Поздно признанные экспрессионисты

Галерея «Дом Нащокина» открыла две персональные выставки классиков неофициального русского искусства советского периода – Анатолия Зверева и Владимира Яковлева – под общим названием «Художники свободы»
Старые стены – свои для живописи Яковлева/ А. Махонин

Художников Анатолия Зверева и Владимира Яковлева выставляют и поминают у нас парой. Удобно говорить о них разом: оба гении-самоучки, бескорыстные, бессребреники, бездомные, не признанные при жизни, прославленные после смерти. Один сумасшедший, другой юродствующий. Что не вполне правда.

Самоучки потому, что советское художественное образование их не устраивало, бессребреничество было их сознательным выбором, а уверений в гениальности они получили при жизни от друзей и поклонников достаточно. Они делали, что хотели, писали, как считали нужным. И надоело уже слышать и читать про их судьбы, лучше бы про произведения.

Коммерческий посмертный успех обернулся для их памяти несчастьем. Зверев умер больше двадцати лет назад, Яковлев – тринадцать. И вот уже лет десять как ими хорошо торгуют, а поскольку оба писали лихо, быстро и в узнаваемой манере, то имитировать их вещи не составляет труда.

Так что первое, о чем думаешь, попадая на выставку в «Дом Нащокина», с пафосом названную «Художники свободы», все ли тут чисто. Глазом это не всегда определить: у Яковлева и у Зверева, маниакальных рисовальщиков, не все работы хороши. У Зверева не из каждой красочной мазни волшебно возникают лица и пейзажи, и не каждый яковлевский цветок онтологически одинок. И если кто-то утверждает, что точно может отличить неудачу гения от удачи подражателя, то поверить в это трудно.

Придумавший и составивший выставку в «Доме Нащокина» коллекционер Сергей Александров уверяет, что за пятнадцать лет собирательства точно отличает вещи любимого им Анатолия Зверева. Что все показанные на выставке картины и графика имеют чистейшее происхождение – от людей, близко знавших художника, или купленных у них.
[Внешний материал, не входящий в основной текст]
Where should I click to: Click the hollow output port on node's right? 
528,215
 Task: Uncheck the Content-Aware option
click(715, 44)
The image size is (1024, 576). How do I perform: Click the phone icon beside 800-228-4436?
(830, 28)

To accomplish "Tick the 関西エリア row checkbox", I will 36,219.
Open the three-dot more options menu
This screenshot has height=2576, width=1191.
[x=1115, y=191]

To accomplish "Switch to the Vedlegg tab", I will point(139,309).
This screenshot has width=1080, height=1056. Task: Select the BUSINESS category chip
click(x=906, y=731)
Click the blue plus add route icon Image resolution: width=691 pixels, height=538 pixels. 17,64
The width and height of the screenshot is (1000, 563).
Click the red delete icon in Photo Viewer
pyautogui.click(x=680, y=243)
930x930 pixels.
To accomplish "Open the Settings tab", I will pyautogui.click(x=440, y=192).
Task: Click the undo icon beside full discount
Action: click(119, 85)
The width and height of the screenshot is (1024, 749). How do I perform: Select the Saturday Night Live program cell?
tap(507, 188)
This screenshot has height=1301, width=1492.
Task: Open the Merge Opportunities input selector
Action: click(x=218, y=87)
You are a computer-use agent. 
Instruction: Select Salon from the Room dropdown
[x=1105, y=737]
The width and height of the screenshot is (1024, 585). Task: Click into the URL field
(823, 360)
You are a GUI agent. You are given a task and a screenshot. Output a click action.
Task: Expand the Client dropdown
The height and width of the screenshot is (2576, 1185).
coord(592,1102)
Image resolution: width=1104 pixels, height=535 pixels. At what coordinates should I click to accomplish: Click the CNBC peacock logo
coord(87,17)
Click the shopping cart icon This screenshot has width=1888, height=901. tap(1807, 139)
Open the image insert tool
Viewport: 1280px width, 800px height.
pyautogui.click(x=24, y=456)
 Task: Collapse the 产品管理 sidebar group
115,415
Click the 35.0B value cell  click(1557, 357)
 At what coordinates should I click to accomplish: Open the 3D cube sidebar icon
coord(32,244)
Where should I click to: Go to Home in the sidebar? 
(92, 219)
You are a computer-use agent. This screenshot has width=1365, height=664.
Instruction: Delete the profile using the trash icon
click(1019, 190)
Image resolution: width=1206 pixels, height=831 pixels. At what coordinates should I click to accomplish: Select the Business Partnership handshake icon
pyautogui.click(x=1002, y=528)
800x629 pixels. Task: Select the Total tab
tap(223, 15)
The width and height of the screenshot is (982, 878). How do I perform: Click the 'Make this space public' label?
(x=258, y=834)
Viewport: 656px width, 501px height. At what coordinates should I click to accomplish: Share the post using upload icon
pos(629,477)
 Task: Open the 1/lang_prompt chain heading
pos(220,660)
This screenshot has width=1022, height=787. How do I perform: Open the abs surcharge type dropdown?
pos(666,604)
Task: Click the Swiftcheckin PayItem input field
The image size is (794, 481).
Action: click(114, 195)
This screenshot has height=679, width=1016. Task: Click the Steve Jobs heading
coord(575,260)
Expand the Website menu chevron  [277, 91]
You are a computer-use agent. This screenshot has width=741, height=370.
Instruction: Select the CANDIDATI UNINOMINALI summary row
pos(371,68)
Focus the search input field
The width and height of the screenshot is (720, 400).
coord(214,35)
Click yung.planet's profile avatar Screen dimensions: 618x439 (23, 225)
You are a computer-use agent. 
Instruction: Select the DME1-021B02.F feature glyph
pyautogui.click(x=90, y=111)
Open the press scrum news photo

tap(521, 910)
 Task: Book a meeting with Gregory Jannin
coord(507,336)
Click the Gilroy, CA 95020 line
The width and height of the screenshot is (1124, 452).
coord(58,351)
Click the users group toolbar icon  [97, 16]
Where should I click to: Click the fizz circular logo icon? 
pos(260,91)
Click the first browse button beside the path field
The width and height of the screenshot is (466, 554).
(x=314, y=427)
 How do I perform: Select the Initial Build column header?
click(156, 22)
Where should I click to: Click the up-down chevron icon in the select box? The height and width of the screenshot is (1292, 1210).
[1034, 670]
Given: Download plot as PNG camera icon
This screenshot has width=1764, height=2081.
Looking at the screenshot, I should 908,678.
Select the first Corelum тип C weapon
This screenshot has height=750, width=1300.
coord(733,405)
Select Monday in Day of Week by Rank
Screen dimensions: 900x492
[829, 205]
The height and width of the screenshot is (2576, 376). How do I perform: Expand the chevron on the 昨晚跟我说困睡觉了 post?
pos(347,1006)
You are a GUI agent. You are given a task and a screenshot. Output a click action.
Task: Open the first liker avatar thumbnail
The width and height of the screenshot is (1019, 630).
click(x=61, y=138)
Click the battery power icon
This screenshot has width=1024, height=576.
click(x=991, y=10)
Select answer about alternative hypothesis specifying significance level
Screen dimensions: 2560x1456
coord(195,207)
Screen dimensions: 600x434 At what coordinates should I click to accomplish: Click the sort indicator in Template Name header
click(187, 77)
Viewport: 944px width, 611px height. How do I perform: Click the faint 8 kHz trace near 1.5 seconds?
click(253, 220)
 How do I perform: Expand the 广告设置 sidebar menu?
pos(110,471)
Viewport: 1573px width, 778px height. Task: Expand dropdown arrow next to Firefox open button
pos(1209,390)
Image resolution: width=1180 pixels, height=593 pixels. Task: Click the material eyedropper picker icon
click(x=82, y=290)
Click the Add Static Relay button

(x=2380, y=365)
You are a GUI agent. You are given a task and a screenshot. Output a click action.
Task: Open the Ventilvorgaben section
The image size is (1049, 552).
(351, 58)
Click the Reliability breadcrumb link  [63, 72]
Ему хочется верить, потому что выставка Зверева, занимающая все верхние залы галереи, лучшая из тех, что мне приходилось видеть. Есть, конечно, неизбежный избыток однотипных женских портретов, но среди них есть и очень хорошие. Например, написанный полвека назад портрет актрисы Татьяны Самойловой кажется провидческим – настолько изображение похоже на актрису сегодня. Надо сказать, что все портреты и автопортреты Зверева 60-х годов – живописные и графические – обладают сильной живописной энергией, какой-то отчаянной энергией. А вот в более поздних вещах чувствуется и холодность, и небрежность.

Если выставка Зверева получилась хотя и сильной, но ожидаемой, то появление на публике такого количества работ Владимира Яковлева стало сюрпризом. Под нее отвели подвалы дома, они оказались почти так же вместительны, как верхние залы. Здесь было, как и наверху, много работ 60–70-х годов, когда Яковлев еще искал свою манеру живописного высказывания. Картины, написанные мелкими цветными пятнами (сам художник называл их «ташистскими»), и примитивистские портреты значительно расширяют наши представления о таланте Владимира Яковлева. Но и, конечно, здесь было много одиноких, редко парных, цветков с самыми разными настроениями, от властных до печальных. Но не хватало больших, сложно написанных пейзажей. И сразу захотелось еще большей, еще тщательнее собранной выставки Яковлева, ну и Зверева, конечно, тоже, раз уж они поминаются парой.